Расплывшись в улыбке на улыбку старика, архивариус полез в портфель и, достав нужный листок, произнёс:
– Как же не случайность? Тогда можно сказать, что всё имеет глубину. Даже в бредовой тарабарщине полоумного в клинике для душевнобольных можно уловить какой-нибудь старорусский подтекст, например.
Вот я, как раз вчера, сделал такую запись, как будто специально для вас. Взгляните. И он протянул листок, декламируя его по памяти:
– А худ нос тира дан нам.
– Ел сопиат номер один ос.
– А мир кин толпа мала.
– Ак ево лечь толпа злу нят.
И что теперь усмотреть в этом? Что в его памяти хранится свидетельство о худом носе, данном нам, если что-то съесть? А толпе хоть весь мир кинь, ей все мало, потому как злу внимает?
Чушь всё это и бред, а выглядит красиво.
Архивариус самодовольно откинулся в кресле и победоносно смотрел на бедного старика. «А ведь старик-то и сам не совсем адекватен, – подумал он, – и что я распинаюсь? Пора откланиваться, – и спохватился, – уже второй раз я пропускаю ответ».
На этот раз Мишар подождал, пока внимание вернулось к посетителю, и спокойно повторил вопрос:
– А больше ничего не говорил этот ваш полоумный?
– Минут десять или пятнадцать тараторил. Что ж теперь, фиксировать всякий бред прикажете?
Извините, уважаемый, мне пора. Спасибо за гостеприимство. Засиделся я.
Архивариус был доволен собой. Всё в нем ликовало. Всему нашлось объяснение, и в неявном споре он одержал явную победу.
Он поднялся, возвращая себе листок, собираясь сунуть его обратно в портфель.

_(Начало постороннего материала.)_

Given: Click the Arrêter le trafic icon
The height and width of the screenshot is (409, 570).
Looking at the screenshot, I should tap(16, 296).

Но тут произошло нечто, от чего он застыл, и челюсть его отвисла.
– Жалко, что не зафиксировали. Я вот тут в обратном порядке прочитал запись. Так выходит:
Манна дарит сон духа,
Сон и до ремонта, и после.
А лама, плотник Рима.
Тянул за плоть человека.
Это что же получается: какой-то лама устроился плотником в Риме и пытался сделать ремонт сонного духа в плоти человека? И, правда, чистое совпадение и бред. Но, интересно, чем же эта история закончилась. Жалко, что не зафиксировали.
Мишар тоже поднялся, делая вид, что не замечает, в каком ступоре находится Корнелий, и осторожно направил его к выходу. Доведя так его до выхода, еще посетовал:
– Жалко, что уходите. Интересно было поговорить. А что старику еще надо. Заезжайте, если что, – и закрыл за ним двери.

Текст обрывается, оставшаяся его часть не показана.